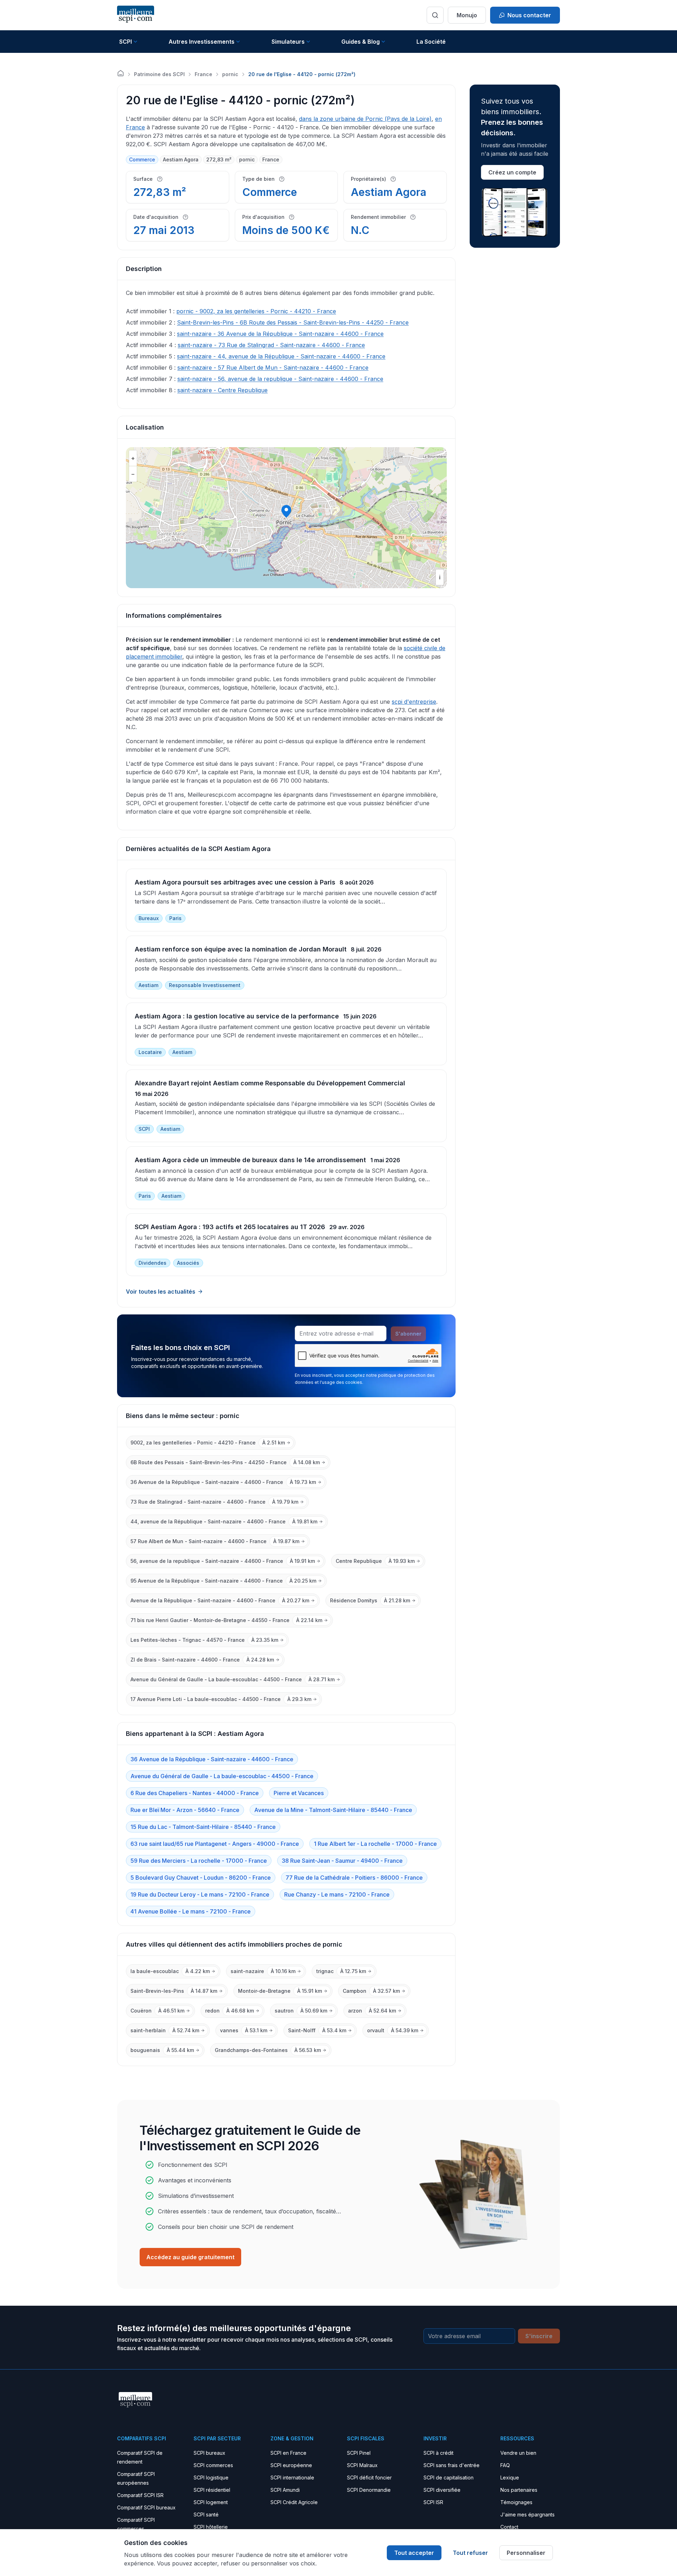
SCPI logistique (211, 2478)
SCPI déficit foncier (369, 2478)
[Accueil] (120, 73)
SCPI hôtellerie (211, 2527)
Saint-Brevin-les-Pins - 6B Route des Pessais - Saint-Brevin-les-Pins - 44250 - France (293, 322)
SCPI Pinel (359, 2453)
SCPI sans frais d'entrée (451, 2465)
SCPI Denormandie (369, 2490)
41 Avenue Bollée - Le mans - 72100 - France (190, 1911)
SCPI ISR (433, 2502)
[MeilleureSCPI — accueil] (135, 15)
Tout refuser (470, 2552)
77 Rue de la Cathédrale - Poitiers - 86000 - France (354, 1877)
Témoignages (516, 2502)
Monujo (467, 15)
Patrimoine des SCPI (159, 74)
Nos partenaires (518, 2490)
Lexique (509, 2478)
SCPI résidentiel (212, 2490)
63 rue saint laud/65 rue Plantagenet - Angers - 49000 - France (214, 1843)
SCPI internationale (292, 2478)
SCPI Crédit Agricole (294, 2502)
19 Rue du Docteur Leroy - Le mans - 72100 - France (199, 1894)
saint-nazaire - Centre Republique (222, 390)
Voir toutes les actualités (160, 1291)
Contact (509, 2527)
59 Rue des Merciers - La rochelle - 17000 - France (198, 1860)
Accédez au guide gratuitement (190, 2257)
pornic (230, 74)
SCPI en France (288, 2453)
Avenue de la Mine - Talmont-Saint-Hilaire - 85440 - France (333, 1809)
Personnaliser (526, 2552)
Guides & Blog (360, 41)
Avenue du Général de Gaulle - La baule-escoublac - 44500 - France (221, 1776)
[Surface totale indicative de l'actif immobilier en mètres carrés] (160, 179)
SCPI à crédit (438, 2453)
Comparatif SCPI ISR (140, 2495)
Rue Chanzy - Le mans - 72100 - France (337, 1894)
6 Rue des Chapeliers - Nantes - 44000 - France (194, 1793)
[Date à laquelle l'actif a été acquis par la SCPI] (185, 217)
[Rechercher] (435, 15)
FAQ (505, 2465)
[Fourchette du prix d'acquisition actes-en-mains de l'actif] (291, 217)
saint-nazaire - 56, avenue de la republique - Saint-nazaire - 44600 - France (280, 378)
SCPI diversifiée (442, 2490)
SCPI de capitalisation (448, 2478)
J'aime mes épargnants (527, 2515)
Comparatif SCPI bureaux (146, 2507)
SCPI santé (206, 2515)
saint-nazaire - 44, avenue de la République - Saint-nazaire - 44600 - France (281, 356)
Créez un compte (512, 172)
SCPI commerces (213, 2465)
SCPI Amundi (285, 2490)
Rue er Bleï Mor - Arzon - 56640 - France (184, 1809)
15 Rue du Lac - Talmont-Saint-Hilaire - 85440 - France (203, 1826)
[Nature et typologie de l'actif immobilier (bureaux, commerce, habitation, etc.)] (282, 179)
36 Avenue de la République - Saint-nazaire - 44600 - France (211, 1759)
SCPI (125, 41)
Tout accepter (414, 2552)
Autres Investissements (201, 41)
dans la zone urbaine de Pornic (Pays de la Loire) (365, 118)
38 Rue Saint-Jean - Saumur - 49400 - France (342, 1860)
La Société (431, 41)
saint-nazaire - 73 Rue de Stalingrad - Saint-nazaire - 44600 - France (271, 345)
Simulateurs (288, 41)
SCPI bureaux (209, 2453)
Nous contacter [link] (529, 15)
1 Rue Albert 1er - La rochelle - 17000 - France (375, 1843)
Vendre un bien (518, 2453)
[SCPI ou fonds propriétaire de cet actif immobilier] (393, 179)
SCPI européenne (291, 2465)
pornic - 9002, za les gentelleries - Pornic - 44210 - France (256, 311)
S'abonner (408, 1334)
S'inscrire (539, 2336)
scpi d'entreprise (414, 701)
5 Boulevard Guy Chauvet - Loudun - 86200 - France (200, 1877)
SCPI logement (211, 2502)
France (203, 74)
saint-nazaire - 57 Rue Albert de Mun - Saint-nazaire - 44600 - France (272, 367)
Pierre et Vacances (299, 1793)
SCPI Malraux (362, 2465)
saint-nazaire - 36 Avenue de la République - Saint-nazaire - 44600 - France (280, 333)
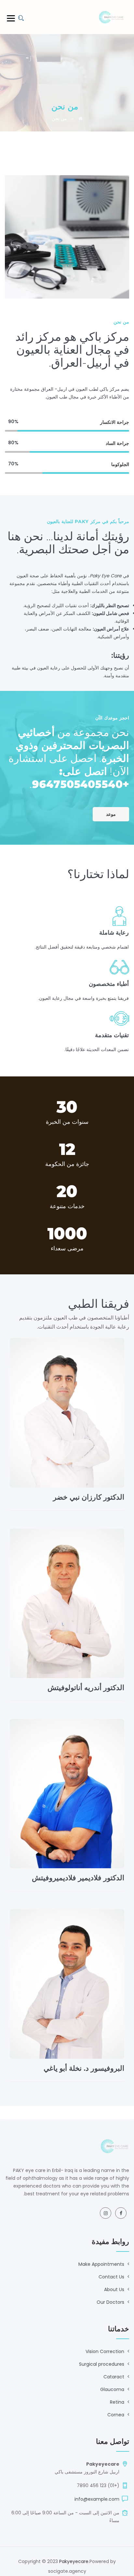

◇ ◇ ◇ ◇

◆ Exercise goal ◆
Your copy of the entries must be exact and must not include any of their pictures.

◆ Answer for this exercise ◆
SCPI logistique (211, 2478)
SCPI déficit foncier (369, 2478)
[Accueil] (120, 73)
SCPI hôtellerie (211, 2527)
Saint-Brevin-les-Pins - 6B Route des Pessais - Saint-Brevin-les-Pins - 44250 - France (293, 322)
SCPI Pinel (359, 2453)
SCPI sans frais d'entrée (451, 2465)
SCPI Denormandie (369, 2490)
41 Avenue Bollée - Le mans - 72100 - France (190, 1911)
SCPI ISR (433, 2502)
[MeilleureSCPI — accueil] (135, 15)
Tout refuser (470, 2552)
77 Rue de la Cathédrale - Poitiers - 86000 - France (354, 1877)
Témoignages (516, 2502)
Monujo (467, 15)
Patrimoine des SCPI (159, 74)
Nos partenaires (518, 2490)
Lexique (509, 2478)
SCPI résidentiel (212, 2490)
63 rue saint laud/65 rue Plantagenet - Angers - 49000 - France (214, 1843)
SCPI internationale (292, 2478)
SCPI Crédit Agricole (294, 2502)
19 Rue du Docteur Leroy - Le mans - 72100 - France (199, 1894)
saint-nazaire - Centre Republique (222, 390)
Voir toutes les actualités (160, 1291)
Contact (509, 2527)
59 Rue des Merciers - La rochelle - 17000 - France (198, 1860)
Accédez au guide gratuitement (190, 2257)
pornic (230, 74)
SCPI en France (288, 2453)
Avenue de la Mine - Talmont-Saint-Hilaire - 85440 - France (333, 1809)
Personnaliser (526, 2552)
Guides & Blog (360, 41)
Avenue du Général de Gaulle - La baule-escoublac - 44500 - France (221, 1776)
[Surface totale indicative de l'actif immobilier en mètres carrés] (160, 179)
SCPI à crédit (438, 2453)
Comparatif SCPI ISR (140, 2495)
Rue Chanzy - Le mans - 72100 - France (337, 1894)
6 Rue des Chapeliers - Nantes - 44000 - France (194, 1793)
[Date à laquelle l'actif a été acquis par la SCPI] (185, 217)
[Rechercher] (435, 15)
FAQ (505, 2465)
[Fourchette du prix d'acquisition actes-en-mains de l'actif] (291, 217)
saint-nazaire - 56, avenue de la republique - Saint-nazaire - 44600 - France (280, 378)
SCPI diversifiée (442, 2490)
SCPI de capitalisation (448, 2478)
J'aime mes épargnants (527, 2515)
Comparatif SCPI bureaux (146, 2507)
SCPI santé (206, 2515)
saint-nazaire - 44, avenue de la République - Saint-nazaire - 44600 - France (281, 356)
Créez un compte (512, 172)
SCPI commerces (213, 2465)
SCPI Amundi (285, 2490)
Rue er Bleï Mor - Arzon - 56640 - France (184, 1809)
15 Rue du Lac - Talmont-Saint-Hilaire - 85440 - France (203, 1826)
[Nature et typologie de l'actif immobilier (bureaux, commerce, habitation, etc.)] (282, 179)
36 Avenue de la République - Saint-nazaire - 44600 - France (211, 1759)
SCPI (125, 41)
Tout accepter (414, 2552)
Autres Investissements (201, 41)
dans la zone urbaine de Pornic (Pays de la Loire) (365, 118)
38 Rue Saint-Jean - Saumur - 49400 - France (342, 1860)
La Société (431, 41)
saint-nazaire - 73 Rue de Stalingrad - Saint-nazaire - 44600 - France (271, 345)
Simulateurs (288, 41)
SCPI bureaux (209, 2453)
Nous contacter [link] (529, 15)
1 Rue Albert 1er - La rochelle - 17000 - France (375, 1843)
Vendre un bien (518, 2453)
[SCPI ou fonds propriétaire de cet actif immobilier] (393, 179)
SCPI européenne (291, 2465)
pornic - 9002, za les gentelleries - Pornic - 44210 - France (256, 311)
S'abonner (408, 1334)
S'inscrire (539, 2336)
scpi d'entreprise (414, 701)
5 Boulevard Guy Chauvet - Loudun - 86200 - France (200, 1877)
SCPI logement (211, 2502)
France (203, 74)
saint-nazaire - 57 Rue Albert de Mun - Saint-nazaire - 44600 - France (272, 367)
Pierre et Vacances (299, 1793)
SCPI Malraux (362, 2465)
saint-nazaire - 36 Avenue de la République - Saint-nazaire - 44600 - France (280, 333)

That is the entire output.